- _Given instruction_
Recast the rows starting at the line that contains "Task: Click the Topic" and ending at the line that contains "Select the red" as a JSON list of strings, with one string for each line and blank lines omitted.

- _Data rows_
________________________________________

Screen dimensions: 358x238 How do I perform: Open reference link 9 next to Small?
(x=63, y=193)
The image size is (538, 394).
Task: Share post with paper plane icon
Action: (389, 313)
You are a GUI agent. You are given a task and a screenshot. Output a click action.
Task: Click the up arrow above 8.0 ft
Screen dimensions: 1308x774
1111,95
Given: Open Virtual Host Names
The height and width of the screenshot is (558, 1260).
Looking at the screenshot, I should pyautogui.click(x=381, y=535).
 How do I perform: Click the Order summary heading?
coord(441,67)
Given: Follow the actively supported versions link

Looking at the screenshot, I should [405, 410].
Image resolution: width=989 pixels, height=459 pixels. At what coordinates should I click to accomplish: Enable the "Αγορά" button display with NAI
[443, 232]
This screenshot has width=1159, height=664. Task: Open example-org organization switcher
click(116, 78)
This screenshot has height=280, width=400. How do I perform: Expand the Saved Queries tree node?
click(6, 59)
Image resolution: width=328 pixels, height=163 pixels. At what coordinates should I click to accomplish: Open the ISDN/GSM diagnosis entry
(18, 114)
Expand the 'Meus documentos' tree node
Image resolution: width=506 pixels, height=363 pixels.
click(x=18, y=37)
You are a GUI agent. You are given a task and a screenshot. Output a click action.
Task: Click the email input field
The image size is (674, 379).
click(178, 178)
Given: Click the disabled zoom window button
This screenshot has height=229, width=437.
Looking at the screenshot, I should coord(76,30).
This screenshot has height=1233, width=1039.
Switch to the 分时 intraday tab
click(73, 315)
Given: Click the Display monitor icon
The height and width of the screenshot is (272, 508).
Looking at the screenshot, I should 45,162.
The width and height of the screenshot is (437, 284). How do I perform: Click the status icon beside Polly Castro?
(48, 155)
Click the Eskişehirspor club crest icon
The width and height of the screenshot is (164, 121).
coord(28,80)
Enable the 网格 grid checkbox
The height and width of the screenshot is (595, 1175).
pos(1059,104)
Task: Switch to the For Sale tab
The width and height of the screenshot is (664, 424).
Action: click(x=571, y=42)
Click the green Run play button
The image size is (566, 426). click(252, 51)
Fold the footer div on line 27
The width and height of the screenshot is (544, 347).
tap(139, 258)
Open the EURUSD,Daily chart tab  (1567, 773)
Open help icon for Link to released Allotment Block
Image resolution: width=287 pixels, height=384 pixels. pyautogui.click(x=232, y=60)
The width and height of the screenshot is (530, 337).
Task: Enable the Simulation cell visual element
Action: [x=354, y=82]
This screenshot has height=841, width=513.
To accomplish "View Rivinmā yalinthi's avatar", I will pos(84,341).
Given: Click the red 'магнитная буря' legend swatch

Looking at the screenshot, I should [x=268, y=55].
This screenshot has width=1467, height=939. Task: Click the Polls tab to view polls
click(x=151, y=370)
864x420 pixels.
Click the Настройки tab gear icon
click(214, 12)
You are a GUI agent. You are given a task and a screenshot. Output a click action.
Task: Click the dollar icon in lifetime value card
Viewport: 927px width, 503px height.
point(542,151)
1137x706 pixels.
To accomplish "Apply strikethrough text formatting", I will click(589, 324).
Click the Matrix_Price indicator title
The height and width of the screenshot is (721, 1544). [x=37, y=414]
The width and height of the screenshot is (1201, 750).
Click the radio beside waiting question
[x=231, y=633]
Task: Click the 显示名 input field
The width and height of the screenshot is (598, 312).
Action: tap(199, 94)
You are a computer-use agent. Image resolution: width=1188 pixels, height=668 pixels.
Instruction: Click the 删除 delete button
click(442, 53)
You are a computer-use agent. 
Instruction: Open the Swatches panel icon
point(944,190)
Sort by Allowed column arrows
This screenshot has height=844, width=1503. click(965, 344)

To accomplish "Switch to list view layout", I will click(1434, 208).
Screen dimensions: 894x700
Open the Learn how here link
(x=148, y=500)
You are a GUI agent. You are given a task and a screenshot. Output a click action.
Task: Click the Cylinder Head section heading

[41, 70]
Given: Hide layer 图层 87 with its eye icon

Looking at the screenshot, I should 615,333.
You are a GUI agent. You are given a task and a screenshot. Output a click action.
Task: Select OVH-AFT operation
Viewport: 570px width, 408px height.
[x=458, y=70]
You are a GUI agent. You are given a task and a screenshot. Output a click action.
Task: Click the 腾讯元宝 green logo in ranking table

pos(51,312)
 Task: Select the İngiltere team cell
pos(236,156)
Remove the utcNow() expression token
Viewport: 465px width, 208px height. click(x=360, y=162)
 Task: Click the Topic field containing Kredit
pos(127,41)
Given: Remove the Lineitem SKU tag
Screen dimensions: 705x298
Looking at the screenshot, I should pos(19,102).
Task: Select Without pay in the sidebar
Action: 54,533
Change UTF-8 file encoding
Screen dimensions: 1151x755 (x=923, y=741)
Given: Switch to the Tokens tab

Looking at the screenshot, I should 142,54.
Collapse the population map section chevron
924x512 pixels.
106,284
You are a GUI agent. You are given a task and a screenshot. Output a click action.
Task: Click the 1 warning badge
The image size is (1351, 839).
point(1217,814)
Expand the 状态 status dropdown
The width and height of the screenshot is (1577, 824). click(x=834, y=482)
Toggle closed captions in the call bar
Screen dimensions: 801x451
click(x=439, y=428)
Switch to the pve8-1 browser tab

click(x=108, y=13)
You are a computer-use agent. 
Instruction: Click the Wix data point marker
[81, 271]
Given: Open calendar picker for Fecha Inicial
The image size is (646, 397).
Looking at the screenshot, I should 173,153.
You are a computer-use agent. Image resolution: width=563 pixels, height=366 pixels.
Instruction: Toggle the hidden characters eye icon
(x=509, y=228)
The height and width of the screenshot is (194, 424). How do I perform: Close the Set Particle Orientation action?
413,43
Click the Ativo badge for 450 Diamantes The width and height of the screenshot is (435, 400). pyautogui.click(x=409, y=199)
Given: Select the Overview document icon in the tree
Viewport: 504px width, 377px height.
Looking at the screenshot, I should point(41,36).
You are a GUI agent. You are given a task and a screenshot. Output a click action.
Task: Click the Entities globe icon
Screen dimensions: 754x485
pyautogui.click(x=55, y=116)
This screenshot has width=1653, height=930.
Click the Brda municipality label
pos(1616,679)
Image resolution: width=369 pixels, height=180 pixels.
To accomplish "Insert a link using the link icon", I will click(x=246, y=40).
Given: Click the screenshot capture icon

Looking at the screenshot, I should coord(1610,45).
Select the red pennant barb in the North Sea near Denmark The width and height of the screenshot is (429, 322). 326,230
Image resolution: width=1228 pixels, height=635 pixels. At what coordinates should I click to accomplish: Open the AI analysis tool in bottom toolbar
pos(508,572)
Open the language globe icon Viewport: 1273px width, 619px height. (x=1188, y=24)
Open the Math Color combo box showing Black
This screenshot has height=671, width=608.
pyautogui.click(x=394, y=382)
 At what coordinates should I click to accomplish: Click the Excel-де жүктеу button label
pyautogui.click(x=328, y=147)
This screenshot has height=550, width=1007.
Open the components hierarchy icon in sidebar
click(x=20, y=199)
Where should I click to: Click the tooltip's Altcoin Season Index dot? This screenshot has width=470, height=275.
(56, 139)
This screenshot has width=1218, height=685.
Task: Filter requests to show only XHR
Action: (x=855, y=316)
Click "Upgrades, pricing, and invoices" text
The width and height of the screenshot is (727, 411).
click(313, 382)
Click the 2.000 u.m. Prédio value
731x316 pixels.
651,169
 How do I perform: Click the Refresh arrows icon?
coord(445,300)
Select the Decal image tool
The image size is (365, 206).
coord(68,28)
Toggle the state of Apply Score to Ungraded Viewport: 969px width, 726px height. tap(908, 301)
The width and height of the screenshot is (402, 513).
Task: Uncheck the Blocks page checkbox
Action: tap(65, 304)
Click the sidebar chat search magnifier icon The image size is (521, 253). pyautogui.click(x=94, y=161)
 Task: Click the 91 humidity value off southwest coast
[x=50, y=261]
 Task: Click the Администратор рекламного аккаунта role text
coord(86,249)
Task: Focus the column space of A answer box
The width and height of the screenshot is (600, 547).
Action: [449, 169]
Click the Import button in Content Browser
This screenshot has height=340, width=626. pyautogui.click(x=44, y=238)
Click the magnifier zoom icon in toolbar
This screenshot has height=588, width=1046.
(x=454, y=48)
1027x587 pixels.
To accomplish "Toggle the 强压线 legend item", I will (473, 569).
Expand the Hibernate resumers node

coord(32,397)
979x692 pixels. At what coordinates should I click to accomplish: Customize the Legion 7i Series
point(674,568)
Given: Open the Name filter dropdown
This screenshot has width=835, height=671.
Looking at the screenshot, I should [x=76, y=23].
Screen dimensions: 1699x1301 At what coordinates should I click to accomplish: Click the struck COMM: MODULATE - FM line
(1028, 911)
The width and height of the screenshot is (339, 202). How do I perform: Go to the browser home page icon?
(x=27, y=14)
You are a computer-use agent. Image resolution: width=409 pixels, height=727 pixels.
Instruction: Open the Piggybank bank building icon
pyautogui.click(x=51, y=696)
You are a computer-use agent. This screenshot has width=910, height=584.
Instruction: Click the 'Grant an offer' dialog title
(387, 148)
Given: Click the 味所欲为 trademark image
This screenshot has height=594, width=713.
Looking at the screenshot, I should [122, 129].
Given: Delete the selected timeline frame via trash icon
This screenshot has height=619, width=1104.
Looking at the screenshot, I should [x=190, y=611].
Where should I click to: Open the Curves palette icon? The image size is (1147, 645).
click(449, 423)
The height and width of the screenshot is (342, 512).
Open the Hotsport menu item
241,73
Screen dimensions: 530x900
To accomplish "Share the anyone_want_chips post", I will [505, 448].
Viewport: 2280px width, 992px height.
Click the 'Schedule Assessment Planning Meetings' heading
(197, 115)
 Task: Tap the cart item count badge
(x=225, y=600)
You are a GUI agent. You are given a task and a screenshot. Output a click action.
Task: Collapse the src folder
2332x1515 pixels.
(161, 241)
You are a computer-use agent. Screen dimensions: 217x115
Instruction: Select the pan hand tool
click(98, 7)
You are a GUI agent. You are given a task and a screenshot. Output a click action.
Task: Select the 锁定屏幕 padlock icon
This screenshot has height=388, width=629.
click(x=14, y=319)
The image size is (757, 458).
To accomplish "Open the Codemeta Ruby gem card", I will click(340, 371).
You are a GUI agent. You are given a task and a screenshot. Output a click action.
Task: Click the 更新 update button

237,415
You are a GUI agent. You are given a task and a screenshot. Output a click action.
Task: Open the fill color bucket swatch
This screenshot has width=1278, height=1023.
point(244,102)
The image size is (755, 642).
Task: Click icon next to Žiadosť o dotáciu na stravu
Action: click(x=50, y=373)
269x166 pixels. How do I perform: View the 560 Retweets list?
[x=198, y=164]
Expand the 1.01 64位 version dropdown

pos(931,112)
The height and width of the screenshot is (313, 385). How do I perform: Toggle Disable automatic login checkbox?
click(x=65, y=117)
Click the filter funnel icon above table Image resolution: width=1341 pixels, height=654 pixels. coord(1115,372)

________________________________________

- _Solution for this task_
[
  " Task: Click the Topic field containing Kredit",
  "pos(127,41)",
  "Given: Remove the Lineitem SKU tag",
  "Screen dimensions: 705x298",
  "Looking at the screenshot, I should pos(19,102).",
  "Task: Select Without pay in the sidebar",
  "Action: 54,533",
  "Change UTF-8 file encoding",
  "Screen dimensions: 1151x755 (x=923, y=741)",
  "Given: Switch to the Tokens tab",
  "Looking at the screenshot, I should 142,54.",
  "Collapse the population map section chevron",
  "924x512 pixels.",
  "106,284",
  "You are a GUI agent. You are given a task and a screenshot. Output a click action.",
  "Task: Click the 1 warning badge",
  "The image size is (1351, 839).",
  "point(1217,814)",
  "Expand the 状态 status dropdown",
  "The width and height of the screenshot is (1577, 824). click(x=834, y=482)",
  "Toggle closed captions in the call bar",
  "Screen dimensions: 801x451",
  "click(x=439, y=428)",
  "Switch to the pve8-1 browser tab",
  "click(x=108, y=13)",
  "You are a computer-use agent. ",
  "Instruction: Click the Wix data point marker",
  "[81, 271]",
  "Given: Open calendar picker for Fecha Inicial",
  "The image size is (646, 397).",
  "Looking at the screenshot, I should 173,153.",
  "You are a computer-use agent. Image resolution: width=563 pixels, height=366 pixels.",
  "Instruction: Toggle the hidden characters eye icon",
  "(x=509, y=228)",
  "The height and width of the screenshot is (194, 424). How do I perform: Close the Set Particle Orientation action?",
  "413,43",
  "Click the Ativo badge for 450 Diamantes The width and height of the screenshot is (435, 400). pyautogui.click(x=409, y=199)",
  "Given: Select the Overview document icon in the tree",
  "Viewport: 504px width, 377px height.",
  "Looking at the screenshot, I should point(41,36).",
  "You are a GUI agent. You are given a task and a screenshot. Output a click action.",
  "Task: Click the Entities globe icon",
  "Screen dimensions: 754x485",
  "pyautogui.click(x=55, y=116)",
  "This screenshot has width=1653, height=930.",
  "Click the Brda municipality label",
  "pos(1616,679)",
  "Image resolution: width=369 pixels, height=180 pixels.",
  "To accomplish \"Insert a link using the link icon\", I will click(x=246, y=40).",
  "Given: Click the screenshot capture icon",
  "Looking at the screenshot, I should coord(1610,45).",
  "Select the red pennant barb in the North Sea near Denmark The width and height of the screenshot is (429, 322). 326,230"
]